======== SOURCE PASSAGE ========

When Things Seem Hopeless – June 24, 2018

 

Rembrandt_Christ_in_the_Storm-300
“The Storm on the Sea of Galilee” (Rembrandt, 1633)

Scripture: Mark 4:35-41

On that day, when evening had come, he said to them, “Let us go across to the other side.” And leaving the crowd behind, they took him with them in the boat, just as he was. Other boats were with him. A great windstorm arose, and the waves beat into the boat so that the boat was already being swamped. But he was in the stern, asleep on the cushion; and they woke him up and said to him, “Teacher, do you not care that we are perishing?” He woke up and rebuked the wind, and said to the sea, “Peace! Be still!” Then the wind ceased, and there was a dead calm. He said to them, “Why are you afraid? Have you still no faith?” And they were filled with great awe and said to one another, “Who then is this, that even the wind and the sea obey him?”

Reflection:

The disciples fear and despair for their lives. Their boat is swamped with water and about to sink in the middle of the lake during a great windstorm. Jesus is sound asleep, seemingly oblivious to their danger. They are frustrated by Jesus’ inaction in the face of their impending doom and wonder if he cares for them. They despair because they have hope and their hope is unfulfilled. All despair presupposes hope. “Where hope and life are frustrated in every respect,” says Jurgen Moltmann, “the hope turns against the hoper and eats into him.”

I have heard many people caught up in seasons of impending danger speak words similar to those of the disciples, “Teacher, do you not care that we are, or that I am perishing?” In fact, I’ve thought and spoken similar words myself on occasions throughout difficult seasons in my life.

In seasons of impending danger, our anxious thoughts tend to move from trust in God to fear, from initiative to resignation, from seeking the spiritual strength and grace of our Christian community to isolation and loneliness.  This movement away from trust in God, from agency, and from the Christian community, drives us deeper into the grip of fear and despair. But we are never without hope!

======== LISTED ENTRIES ========

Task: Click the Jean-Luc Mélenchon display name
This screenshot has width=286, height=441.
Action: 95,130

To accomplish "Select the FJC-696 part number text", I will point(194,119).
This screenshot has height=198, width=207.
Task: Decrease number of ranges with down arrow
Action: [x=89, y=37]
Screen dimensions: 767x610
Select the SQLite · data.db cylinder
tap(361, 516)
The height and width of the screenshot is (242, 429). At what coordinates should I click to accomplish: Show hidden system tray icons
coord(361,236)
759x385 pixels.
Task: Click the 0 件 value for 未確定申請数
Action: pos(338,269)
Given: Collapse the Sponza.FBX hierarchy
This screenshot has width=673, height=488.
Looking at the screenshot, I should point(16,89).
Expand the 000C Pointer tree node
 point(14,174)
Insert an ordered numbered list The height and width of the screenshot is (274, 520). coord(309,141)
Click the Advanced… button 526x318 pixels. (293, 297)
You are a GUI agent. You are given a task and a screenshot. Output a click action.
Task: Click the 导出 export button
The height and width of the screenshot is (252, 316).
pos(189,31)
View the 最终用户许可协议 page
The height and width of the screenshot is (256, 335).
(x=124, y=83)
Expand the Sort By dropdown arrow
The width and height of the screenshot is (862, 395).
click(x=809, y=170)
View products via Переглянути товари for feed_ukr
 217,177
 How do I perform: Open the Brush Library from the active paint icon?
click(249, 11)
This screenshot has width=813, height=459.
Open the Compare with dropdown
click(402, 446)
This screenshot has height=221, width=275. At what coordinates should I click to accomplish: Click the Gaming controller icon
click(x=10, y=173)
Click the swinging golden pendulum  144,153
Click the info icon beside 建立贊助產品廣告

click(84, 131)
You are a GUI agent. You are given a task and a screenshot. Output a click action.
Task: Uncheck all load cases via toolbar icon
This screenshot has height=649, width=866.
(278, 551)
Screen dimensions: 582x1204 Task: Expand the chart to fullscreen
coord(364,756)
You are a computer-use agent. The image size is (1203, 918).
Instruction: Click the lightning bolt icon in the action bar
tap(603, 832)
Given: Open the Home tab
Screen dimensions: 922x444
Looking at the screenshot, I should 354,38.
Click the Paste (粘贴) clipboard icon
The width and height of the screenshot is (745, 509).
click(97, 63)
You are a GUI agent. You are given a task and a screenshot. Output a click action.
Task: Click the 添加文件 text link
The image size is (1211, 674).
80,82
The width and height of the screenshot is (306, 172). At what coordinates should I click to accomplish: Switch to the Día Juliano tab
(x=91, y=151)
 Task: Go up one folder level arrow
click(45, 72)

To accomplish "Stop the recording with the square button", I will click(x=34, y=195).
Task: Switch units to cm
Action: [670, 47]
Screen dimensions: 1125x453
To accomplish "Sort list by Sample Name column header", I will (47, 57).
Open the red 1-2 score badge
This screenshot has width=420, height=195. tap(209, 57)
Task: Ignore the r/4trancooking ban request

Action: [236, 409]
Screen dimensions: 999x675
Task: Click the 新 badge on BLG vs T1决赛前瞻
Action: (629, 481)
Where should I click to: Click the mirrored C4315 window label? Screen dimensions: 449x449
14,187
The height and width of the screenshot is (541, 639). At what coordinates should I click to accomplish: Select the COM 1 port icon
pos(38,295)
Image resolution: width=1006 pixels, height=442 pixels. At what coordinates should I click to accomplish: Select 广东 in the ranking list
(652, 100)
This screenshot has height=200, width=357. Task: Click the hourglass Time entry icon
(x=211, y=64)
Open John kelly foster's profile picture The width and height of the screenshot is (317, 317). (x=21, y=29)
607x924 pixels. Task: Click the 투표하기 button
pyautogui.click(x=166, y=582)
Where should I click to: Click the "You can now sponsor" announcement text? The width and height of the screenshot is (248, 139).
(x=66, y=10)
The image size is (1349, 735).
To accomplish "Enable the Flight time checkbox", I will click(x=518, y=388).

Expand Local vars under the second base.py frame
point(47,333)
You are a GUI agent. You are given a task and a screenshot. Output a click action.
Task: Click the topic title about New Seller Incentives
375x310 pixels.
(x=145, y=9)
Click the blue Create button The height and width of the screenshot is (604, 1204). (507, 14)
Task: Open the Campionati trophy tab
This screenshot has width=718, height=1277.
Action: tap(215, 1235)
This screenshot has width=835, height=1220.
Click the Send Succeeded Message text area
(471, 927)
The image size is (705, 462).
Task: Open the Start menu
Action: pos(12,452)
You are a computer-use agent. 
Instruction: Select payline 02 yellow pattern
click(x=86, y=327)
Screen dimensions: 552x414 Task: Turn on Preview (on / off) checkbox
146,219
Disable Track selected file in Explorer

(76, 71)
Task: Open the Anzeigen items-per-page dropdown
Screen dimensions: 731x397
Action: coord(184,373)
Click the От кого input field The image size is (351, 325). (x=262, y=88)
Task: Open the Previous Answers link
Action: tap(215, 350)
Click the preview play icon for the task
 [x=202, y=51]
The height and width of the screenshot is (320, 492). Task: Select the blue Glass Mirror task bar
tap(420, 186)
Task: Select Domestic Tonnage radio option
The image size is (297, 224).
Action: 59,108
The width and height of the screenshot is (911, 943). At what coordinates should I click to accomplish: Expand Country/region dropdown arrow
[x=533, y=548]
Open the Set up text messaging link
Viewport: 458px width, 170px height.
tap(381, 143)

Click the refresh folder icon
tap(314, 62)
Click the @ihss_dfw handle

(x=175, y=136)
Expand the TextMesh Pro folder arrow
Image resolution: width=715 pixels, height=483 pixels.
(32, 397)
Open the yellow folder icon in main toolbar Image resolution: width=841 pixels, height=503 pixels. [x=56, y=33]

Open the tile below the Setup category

========

▶ [PROBLEMS AND TASKS]
- 1) In the Mark 4 reflection, what year is given for Rembrandt's "The Storm on the Sea of Galilee"?
- 2) From the Mark 4 reflection, extract the passage starting at "The disciples fear" and ending at "in my life.".
- 3) Write what comes next in the Mark 4 reflection, continuing after its final sentence.
The listing was drawn from a separate source.

▶ [RESULTS BY TASK]
- 1) 1633

- 2)
The disciples fear and despair for their lives. Their boat is swamped with water and about to sink in the middle of the lake during a great windstorm. Jesus is sound asleep, seemingly oblivious to their danger. They are frustrated by Jesus’ inaction in the face of their impending doom and wonder if he cares for them. They despair because they have hope and their hope is unfulfilled. All despair presupposes hope. “Where hope and life are frustrated in every respect,” says Jurgen Moltmann, “the hope turns against the hoper and eats into him.”

I have heard many people caught up in seasons of impending danger speak words similar to those of the disciples, “Teacher, do you not care that we are, or that I am perishing?” In fact, I’ve thought and spoken similar words myself on occasions throughout difficult seasons in my life.

- 3)
The good news in this text is that the disciples have hope in Christ; more than they think. They are able to turn to him for help amid their own fears and lack of faith. They have faith in Christ, against their own lack of faith. They hope in Christ, against their hopelessness. Christ rises to calm the raging sea outside of them and calms their raging fears and despair within them.

There will be times when the great windstorms of life will shake our hope and our faith in God and in humanity. Our prayers, our hopes, and our agency will seem small, empty, and frustrated by the largeness of what we face individually, as a church, a community, our country, or as a global community. We will wonder in frustration, “Does God even care?” And still, we pray, we hope, we dare to trust, we dare to take agency, and we continue to seek the spiritual strength and grace of the Christian community, as we watch for the hope-filled world of God to unfold.

We pray, hope, and watch until our fears are overcome by the assurance of God’s enduring and everlasting love from which nothing can separate us from (Romans 8:38-39).

We pray until we can say with awe, wonder, and praise, “Who then is this, that even the wind and the sea obey him?”

Prayer based on Psalm 107:1-3, 23-32

We are at our wit’s end in our calamity, O Lord. Hear our cries of faith and hope to you and bring us out of our distress.  Still the storm, and hush the beating waves that engulf us. Bring us into the haven of your peace. Thank you for your steadfast love for us which endures forever.